26 JULY 2021
This day in the archive: 26th July
On 26th July 1678, an unusual entry was recorded in the Stationers' Register. It's the wording of an affidavit form, to be completed by two witnesses who 'doe severally certifie and make oath that the corps of the person of ... late of the parish of ... was not put in, wrapt or wound up or buried in any shirt, shift or shroude made or mingled with flax, hemp, silke, haire, gold or silver, or other then what is made of sheepe's woll onely.' The affidavit goes on to specify that the coffin must also be lined in wool.

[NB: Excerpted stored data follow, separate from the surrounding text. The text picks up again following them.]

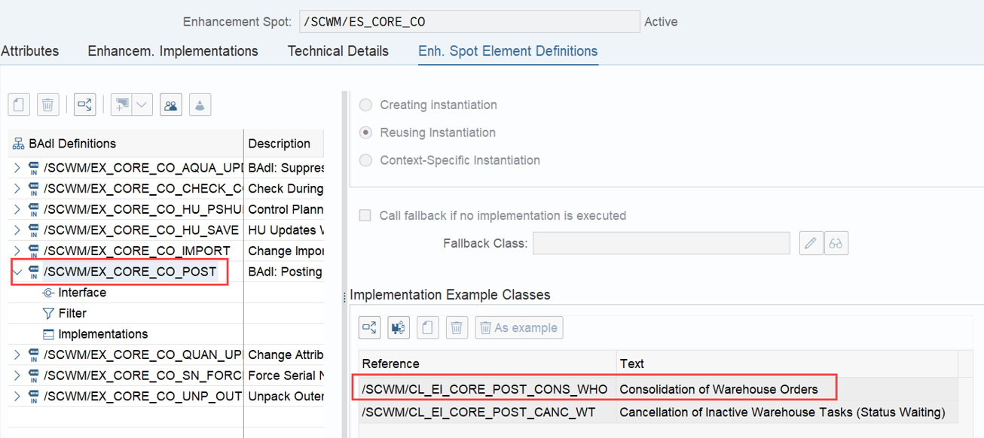Open the Technical Details tab
The image size is (984, 438).
coord(338,51)
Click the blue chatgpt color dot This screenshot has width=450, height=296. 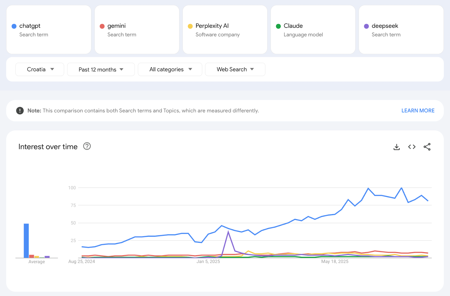tap(14, 26)
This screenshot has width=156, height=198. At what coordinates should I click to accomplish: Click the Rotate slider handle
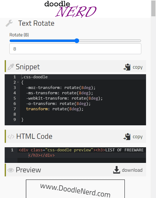coord(77,41)
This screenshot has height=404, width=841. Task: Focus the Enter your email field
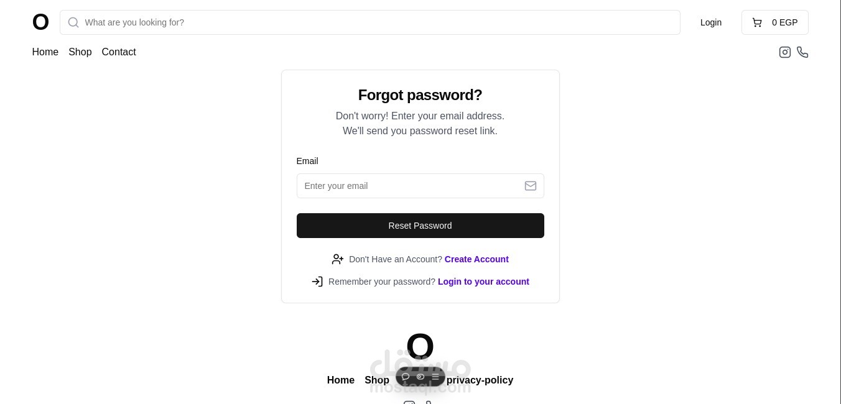click(411, 186)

The first Act for burying in Woollen onely was passed in 1666. The wool trade had been central to the English economy since the Middle Ages: so much so, that in the fourteenth century, Edward III proclaimed that his Lord Chancellor should sit on a bale of wool, to symbolise the importance of this resource. This became the Woolsack, the traditional seat of the Lord Chancellor for several centuries. By the seventeenth century, however, domestic wool consumption was threatened by large-scale importation of linen. At a time when laundry was a laborious task, linen was far easier to wash than other available fabrics, including wool.
Thus, 'for the Encouragement of the Woollen Manufactures of this Kingdome', the 1666 Act specified that only wool must be used in burials, with the proviso that 'noe penaltie appointed by this Act shall be incurred for or by the reason of any person that shall dye of the Plague though such person be buryed in Linnen'. Outbreaks of bubonic plague were particularly severe during the seventeenth century, and there was a widespread (if mistaken) belief that 'Woolen cloaths will retaine the infection three or foure yeares, except they be well and throughly aired' (Stephen Bradwell, A Watchman for the Pest). Bradwell's 1625 tract was one of the many medical self-help guides published during the seventeenth century, and lapped up by a readership eager to protect themselves from a plague whose persistent recurrences continued to ravage the population.

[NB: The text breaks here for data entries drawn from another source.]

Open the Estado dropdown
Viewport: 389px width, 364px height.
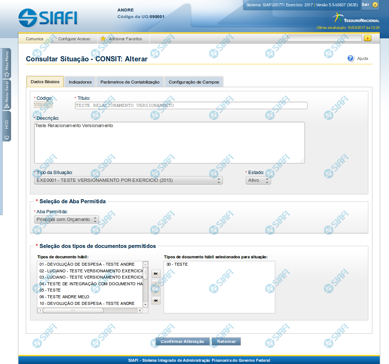click(258, 180)
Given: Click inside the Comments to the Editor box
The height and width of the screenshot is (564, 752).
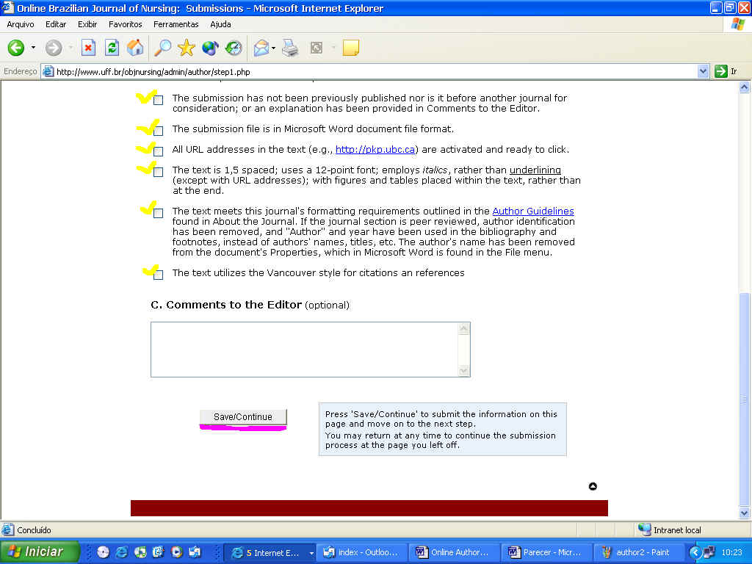Looking at the screenshot, I should 304,350.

The 1666 Burying in Woollen Act does not appear to have been widely observed. A large proportion of burials would, of course, have been plague cases, and so exempt. But there was also strong resistance from the public. Woollen shrouds were far more expensive than linen; and besides, for a predominantly Christian population, Jesus's burial in linen, described in all four Gospels, gave it an extra legitimation. In 1677/8, the Act was reissued in a stronger form, with a fine of £5 (about £570 in today's money) for non-compliance. In addition, an affidavit attesting to the correct form of burial had to be sworn and signed in the presence of a clergyman, who was to keep a register of both burials and affidavits presented. Below is an example of a printed and completed affidavit form. This is the form for Sarah Mildmay, buried in the south transept of Westminster Abbey in 1700:
The Stationer entering the copy for the affidavit, John Bellinger, had an interesting career. The son of a girdler, he served his apprenticeship with Stationer Humphrey Tuckey, and was made a Freeman of the Company in 1650. Alongside a mixture of legal and historical texts, from 1658 he specialised in entering the copy for 'certain formes of blank bonds or Obligacons and Conditions with other Blankes suited to severall occasions, engraven on copper plates, to be printed or drawn off with a rolling presse,' as specified in one of these entries (below). These were generally variations of official IOUs.
Bellinger adapted this speciality to the requirements of the Crown: in 1673, he entered for his copy a 'Testimoniall or certificate of ye record to be made in the Quarter Sessions of the respective counties, citties, boroughs, and places within the realme of England, dominion of Whales and towne of Berwick uppon Tweede, and the islands of Jersey & Guernsey.' This attested that an individual had sworn the oaths of Supremacy and Allegiance demanded by the increasingly embattled Charles II. In 1678, as well as the affidavits for the 'burying in Woollen' Act, Bellinger registered a form to be completed by parish assessors to certify the level of poll tax payable by all parishioners, and a form to appoint poll-tax collectors, in order to fund a potential war against France.
Bellinger succeeded in impressing Charles, and in 1681, when a special Court of the Stationers' Company was convened to discuss a memorandum from the King instructing them to appoint certain 'men of active loyalty and vigour' as Court Assistants, Bellinger's name was among those chosen. He was again favoured when Charles II issued the Company with its new Charter in 1684.
Charles's interference with senior appointments was one of the most disliked aspects of his intervention in City Charters, and when William and Mary succeeded to the throne in 1688, the Charters were reissued in their original form. As a result, Bellinger was temporarily removed from the Court of the Stationers' Company, but, alongside Charles's other appointments, he was soon restored to his position, and remained on the Court until his death in 1695.
As for the 'burying in Woollen' Act, the 1678 reinforcements proved effective, and evidence suggests that linen imports fell over the next few decades. However, over the course of the eighteenth century, the wool industry lost its importance to the economy. The Industrial Revolution ushered in the mechanised production of cotton textiles, and the Wool Act was repealed in 1814. In a strange twist of fate, the growing popularity of environmentally sustainable and biodegradable coffins has seen a new interest in burial in wool.